Technau KG, Strehlau R, Patel F, Shiau S, Burke M, Conradie M, Sorour G, Sherman GG, Coovadia A, Murnane PM, Abrams EJ, Kuhn L.
Lancet HIV. 2018 Nov 8. pii: S2352-3018(18)30251-0. doi: 10.1016/S2352-3018(18)30251-0. [Epub ahead of print]



Initiation of antiretroviral therapy (ART) following diagnosis of HIV infection at birth is an emerging area of paediatric HIV care. We present outcomes of HIV-infected infants identified at birth at Rahima Moosa Mother and Child Hospital in Johannesburg, South Africa.


From September, 2013 (era 1), only high-risk HIV-exposed infants were offered diagnostic HIV PCR tests at birth. From June, 2014 (era 2), all HIV-exposed infants were offered laboratory-based diagnostic PCR tests. From October, 2014 (era 3), point of care (POC) diagnostic PCR tests were also done if staff availability allowed. We describe time to ART initiation, mortality, retention in care, and viral suppression among the HIV-infected infants identified across these eras.


We tested 5449 HIV-exposed infants who were born between Sept 1, 2013, and June 30, 2016. 88 neonates with confirmed HIV infection were identified and included in the study, of which 86 (98%) started ART. Median age at ART initiation decreased from 9 days (IQR 6-25) in eras 1 and 2 to 2 days (1-8) in era 3. In era 3, more neonates who were co-tested with POC testing started ART within 48 h of birth (29 [83%] of 35; median 1 day [IQR 1-2]) than infants who were not co-tested (one [4%] of 29; median 6 days [5-10]). The probability of mortality by 12 months across the eras was 14% (95% CI 8-24) and did not differ by era. Of the 72 infants who survived and initiated ART at the site, 56 (78%) were retained at 12 months. Of the 56 infants retained in care, 40 (71%) had a viral load less than 400 copies per mL at 12 months, with no differences between eras (p=0·23).

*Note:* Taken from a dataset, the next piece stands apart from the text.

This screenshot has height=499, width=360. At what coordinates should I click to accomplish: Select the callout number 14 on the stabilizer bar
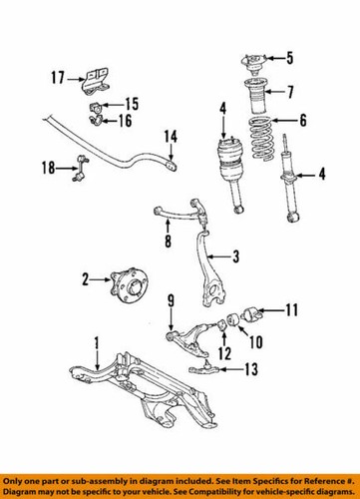point(171,136)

HIV-infected infants can be identified at birth and ART can be initiated within hours to days. Although most infants in our cohort started ART, mortality remained unacceptably high with suboptimal retention and viral suppression. Reducing mortality and improving retention and viral suppression remain urgent priorities.


Eunice Kennedy Shriver National Institute of Child Health and Human Development/National Institute of Allergy and Infectious Disease, National Institutes of Health, USAID/PEPfAR, and the South African National HIV Programme.